4

I'm trying to capture a single image on demand from an RTSP H.264 video frame. I'm using OpenCV with Python running on a Raspberry Pi.

My understanding is that you can't simply capture an image, but rather must constantly read the stream of images from the video and discard all but the occasional one you want. This is very computationally expensive and consumes about 25% of the CPU on a Pi to do nothing but read and discard 1280x720 15 fps H.264 rtsp video frames.

Is there another way? I'm flexible and can also use GStreamer, FFMPEG or anything else that is more computationally efficient.

FarNorth
  • 289
  • 1
  • 7
  • 16

3 Answers3

2

The reason you have to read the stream is because H.264 has multiple kinds of frames (see https://en.wikipedia.org/wiki/Video_compression_picture_types) and P and B frames need context to be decoded. Only I-frames (also known as key-frames) can be decoded standalone.

If you want to read truly arbitrary frames, you can parse (not decode) stream, and keep everything since the last I-frame. When your trigger comes, you decode stream since the last I-frame and until current point.

If you do not need to be very precise, you can just store the last I-frame, and decode it on demand. This will be very fast, but this means that you may get picture at the wrong time.
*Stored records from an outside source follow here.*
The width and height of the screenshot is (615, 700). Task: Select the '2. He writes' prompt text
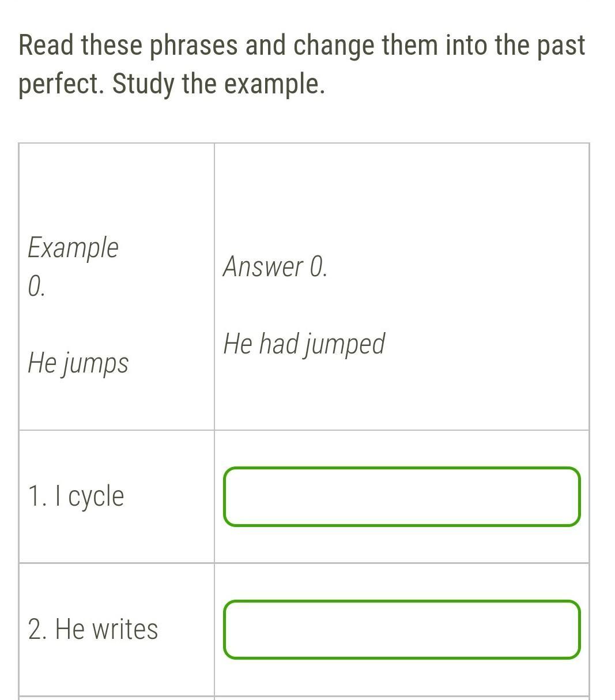tap(93, 629)
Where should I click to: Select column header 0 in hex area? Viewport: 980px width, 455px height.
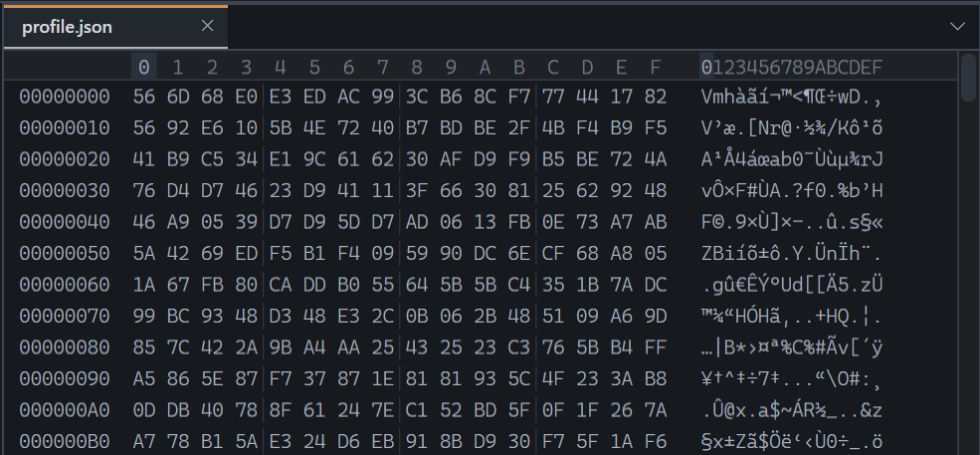pos(143,67)
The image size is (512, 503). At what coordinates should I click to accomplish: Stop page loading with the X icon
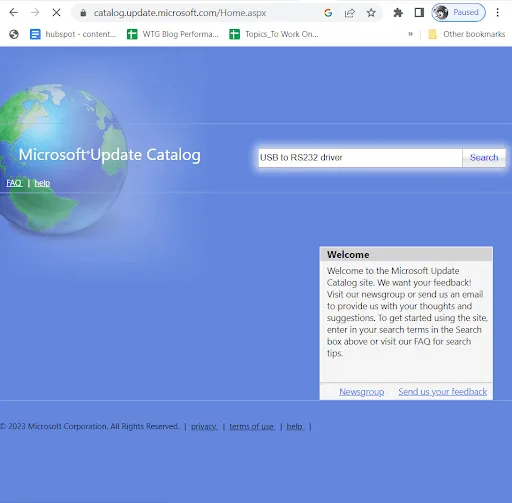coord(56,13)
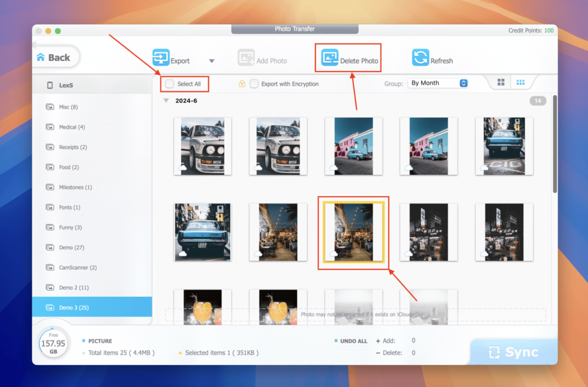Viewport: 588px width, 387px height.
Task: Open the Group By Month dropdown
Action: [438, 83]
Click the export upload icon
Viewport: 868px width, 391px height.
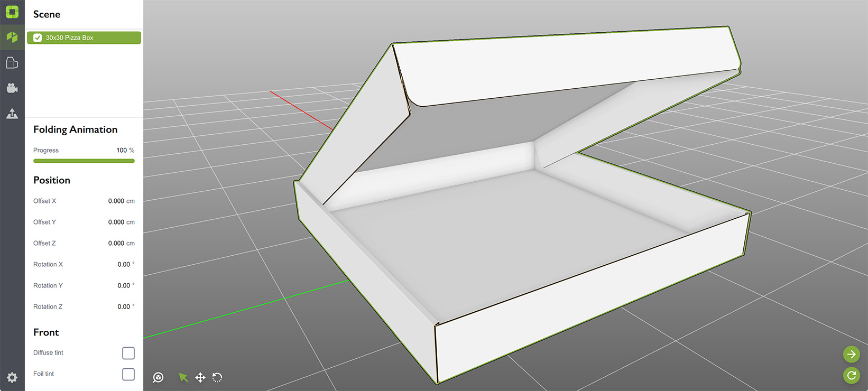click(12, 114)
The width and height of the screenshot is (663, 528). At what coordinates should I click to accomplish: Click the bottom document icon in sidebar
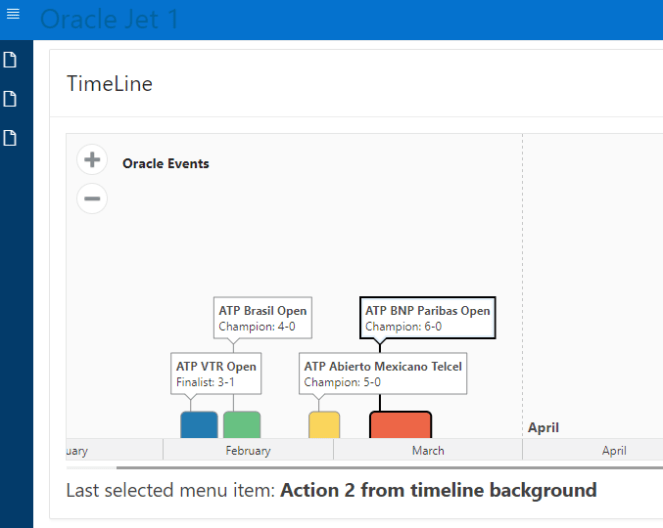[10, 138]
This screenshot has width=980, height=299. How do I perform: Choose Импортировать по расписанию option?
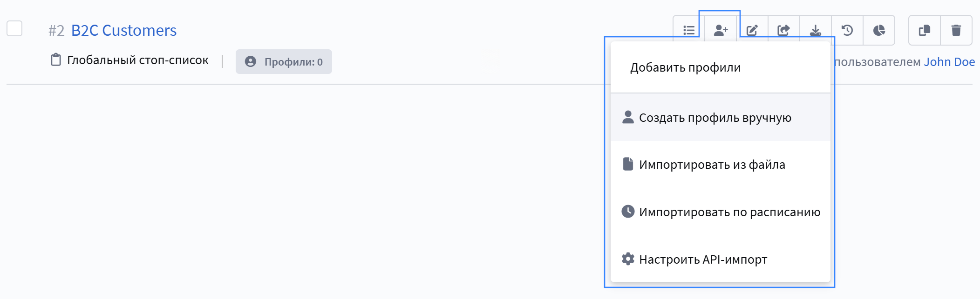729,212
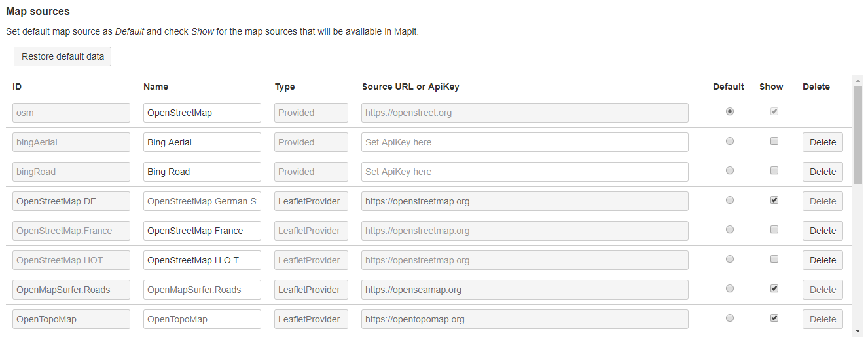The image size is (868, 348).
Task: Delete the Bing Road map source
Action: tap(822, 172)
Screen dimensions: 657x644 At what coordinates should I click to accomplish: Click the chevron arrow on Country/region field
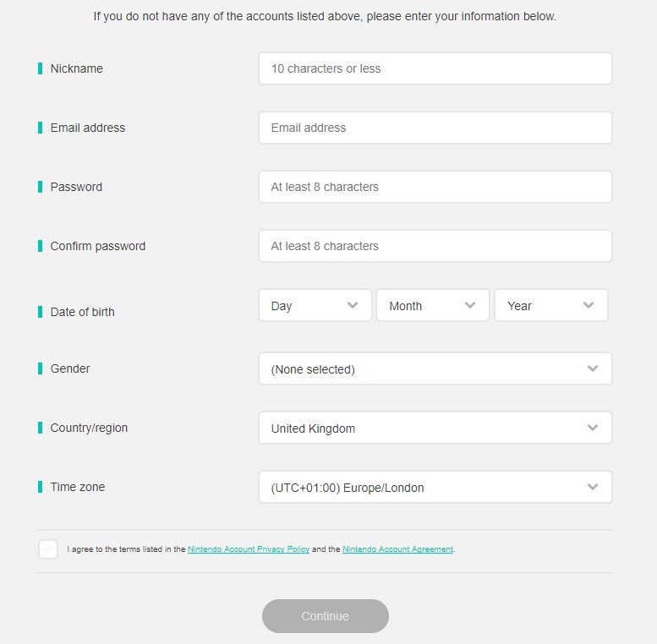tap(593, 428)
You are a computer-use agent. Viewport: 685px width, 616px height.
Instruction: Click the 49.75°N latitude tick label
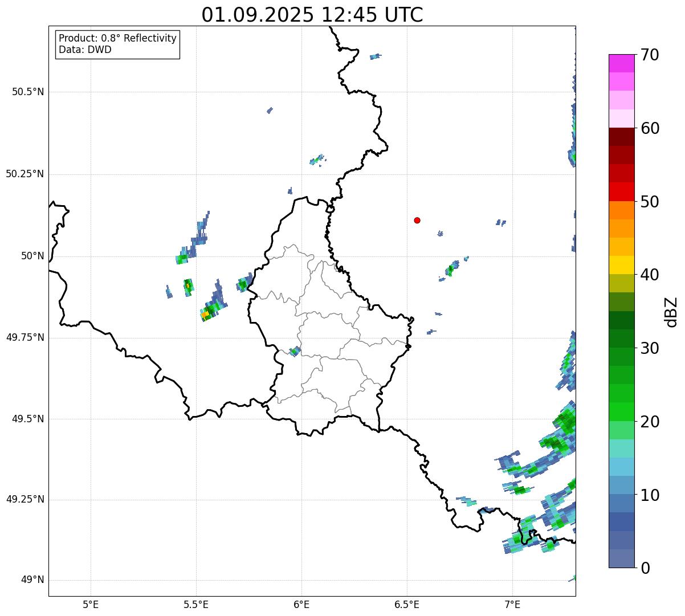coord(25,337)
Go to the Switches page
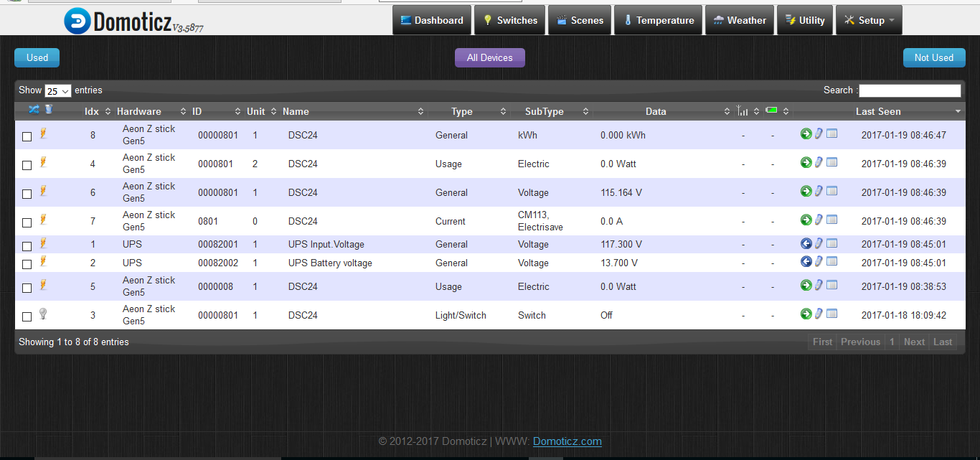This screenshot has height=460, width=980. (509, 19)
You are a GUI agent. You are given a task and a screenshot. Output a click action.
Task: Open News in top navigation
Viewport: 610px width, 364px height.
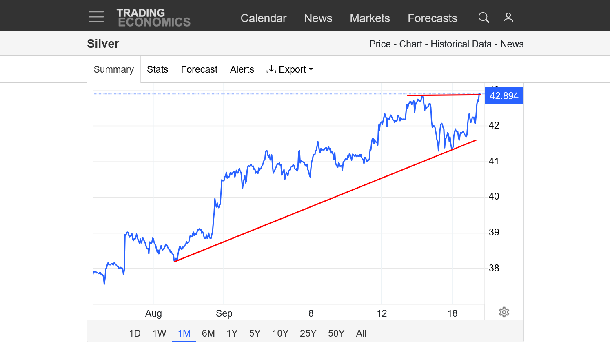[x=318, y=18]
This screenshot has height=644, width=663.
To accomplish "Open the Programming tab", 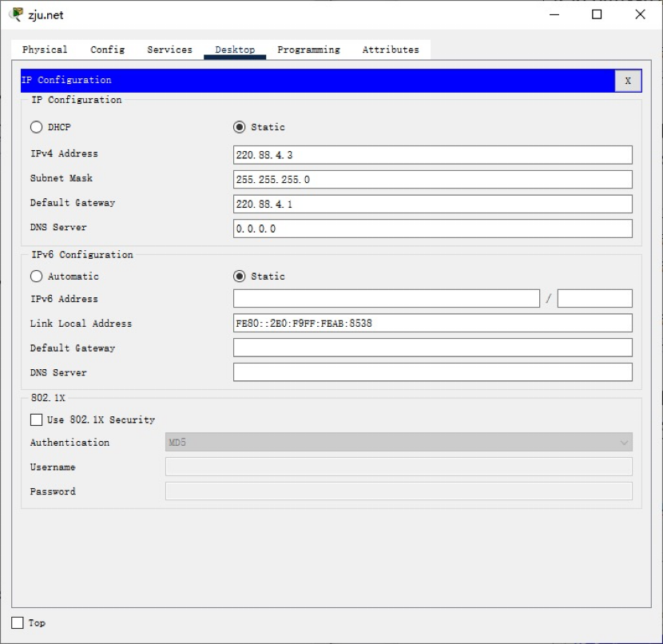I will [308, 50].
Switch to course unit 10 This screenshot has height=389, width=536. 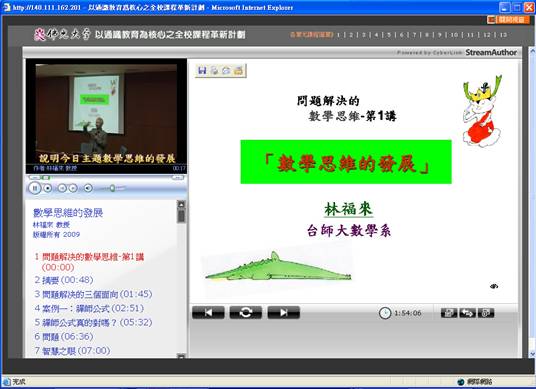[x=454, y=35]
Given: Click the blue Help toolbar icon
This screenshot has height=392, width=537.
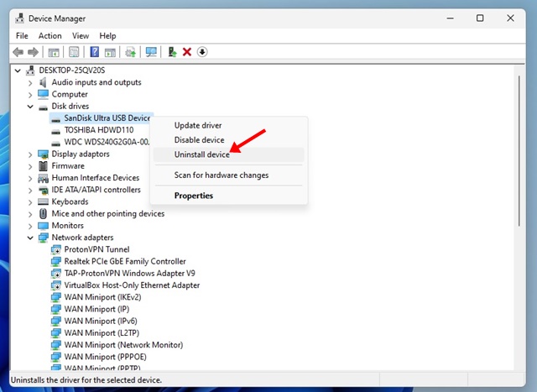Looking at the screenshot, I should [x=95, y=52].
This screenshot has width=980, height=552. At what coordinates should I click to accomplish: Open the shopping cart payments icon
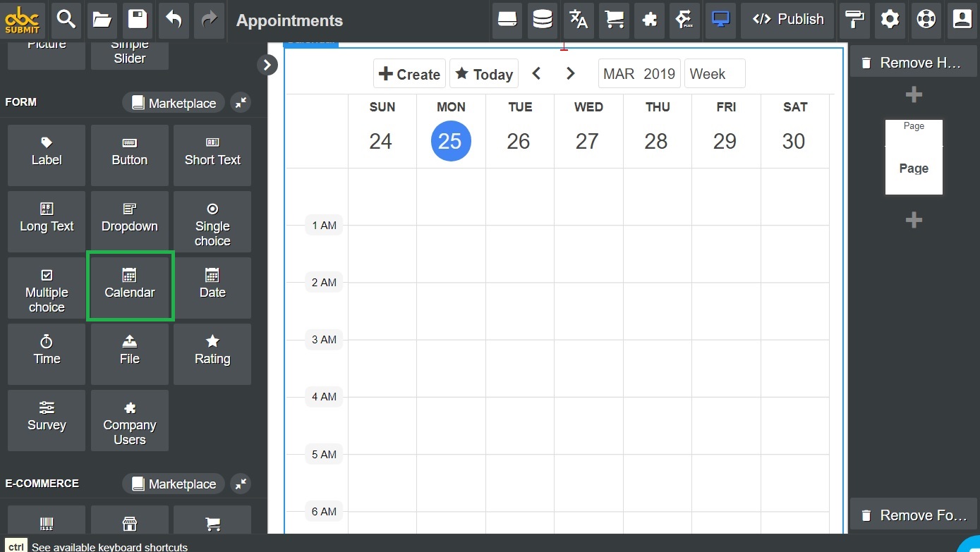pyautogui.click(x=614, y=20)
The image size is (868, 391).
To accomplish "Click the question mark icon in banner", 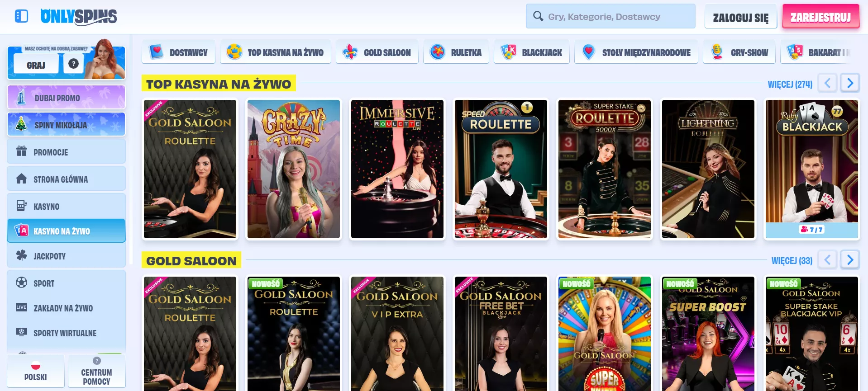I will (x=73, y=64).
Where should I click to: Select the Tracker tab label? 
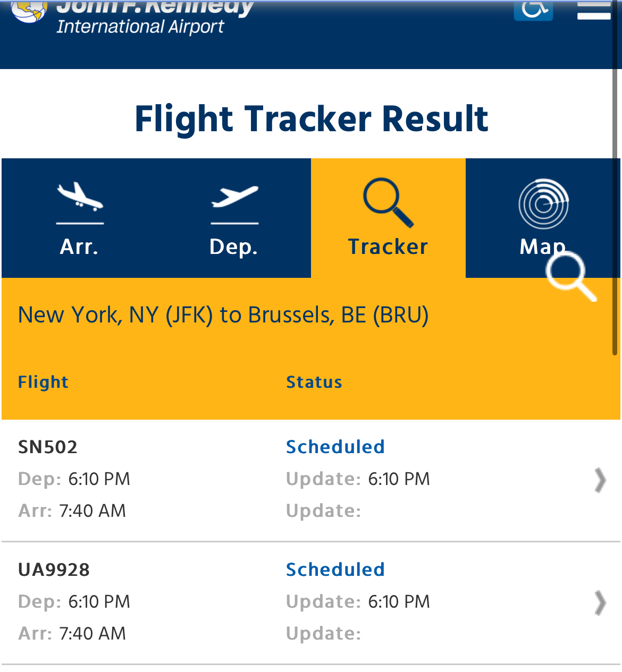(388, 247)
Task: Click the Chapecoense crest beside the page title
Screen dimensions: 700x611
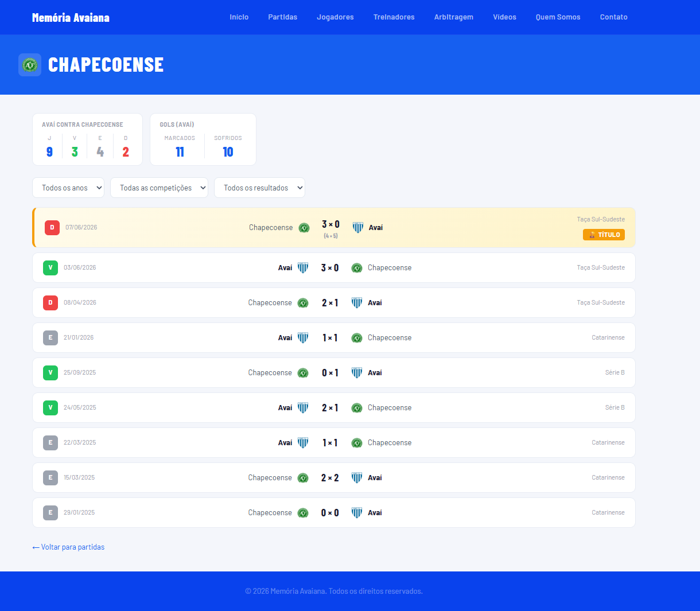Action: [30, 65]
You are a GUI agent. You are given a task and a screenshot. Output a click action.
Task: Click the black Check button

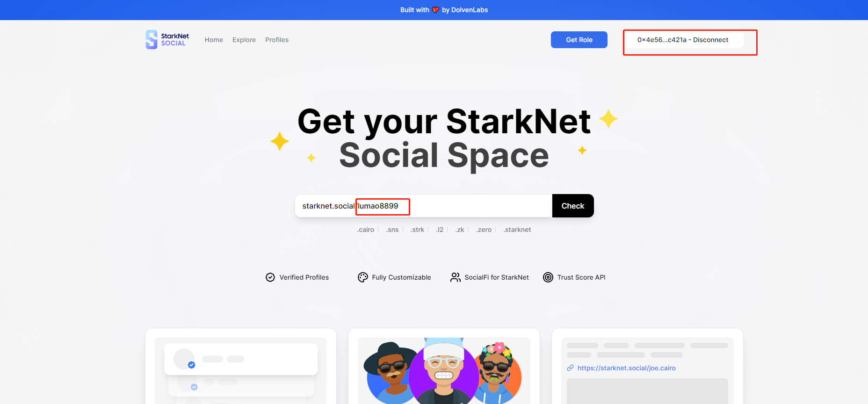[573, 206]
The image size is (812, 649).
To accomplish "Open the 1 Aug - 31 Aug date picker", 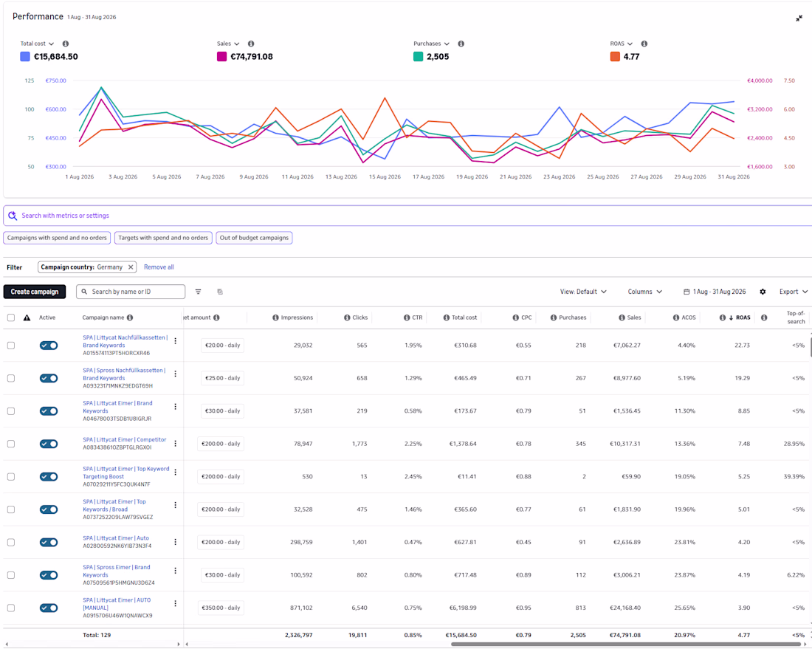I will (x=715, y=292).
Finally, how often do those keyframes come? This depends on the source. For example, C920 webcam generates them about every 5 seconds by default, but this interval can be changed from 1 to 30 seconds (I think, this was a while ago)

theamk
  • 1,420
  • 7
  • 14
  • I am aware of how H.264 compresses data, however I forgot the spacing of I-frames can be significant and need to be mindful of. Thanks for raising this point. – FarNorth Feb 07 '19 at 18:41
2

I was doing something similar. Here is my code:

def CaptureFrontCamera():
    _bytes = bytes()
    stream = urllib.request.urlopen('http://192.168.0.51/video.cgi?resolution=1920x1080')
    while True:
        _bytes += stream.read(1024)
        a = _bytes.find(b'\xff\xd8')
        b = _bytes.find(b'\xff\xd9')
        if a != -1 and b != -1:
            jpg = _bytes[a:b+2]
            _bytes = _bytes[b+2:]
            filename = '/home/pi/capture.jpeg'
            i = cv2.imdecode(np.fromstring(jpg, dtype=np.uint8), cv2.IMREAD_COLOR)
            cv2.imwrite(filename, i)
            return filename
Koxo
  • 507
  • 4
  • 10
  • This looks promising, however I wasn't able to figure out how to do it with an rtsp (rather than http) video stream. Any thoughts? – FarNorth Feb 07 '19 at 18:44
  • Your link refers to using cv2.VideoCapture() to read rtsp streams, which is how I'm doing it now. The problem is read() consumes a ton of processing power and yields an image I don't need 99% of the time. Ideally I want it to ingest the byte stream and only construct the image when required. – FarNorth Feb 08 '19 at 15:47
  • Sorry I can't help you more. I am pretty newbie in image processing. Hope, you will find solution. – Koxo Feb 11 '19 at 06:15
1

To answer my own question. Instead of using read():

cap = cv2.VideoCapture('rtsp_url')

def captureimages():
    while True:
        image = cap.read()

s = threading.Thread(target=captureimages)
s.start()

if takepic == True:
    picture = image.copy()

It is more efficient to break it up in to grab() and retrieve(). Not a perfect solution, but better:

cap = cv2.VideoCapture('rtsp_url')

def captureimages():
    while True:
        cap.grab()

s = threading.Thread(target=captureimages)
s.start()

if takepic == True:
    picture = cap.retrieve()
FarNorth
  • 289
  • 1
  • 7
  • 16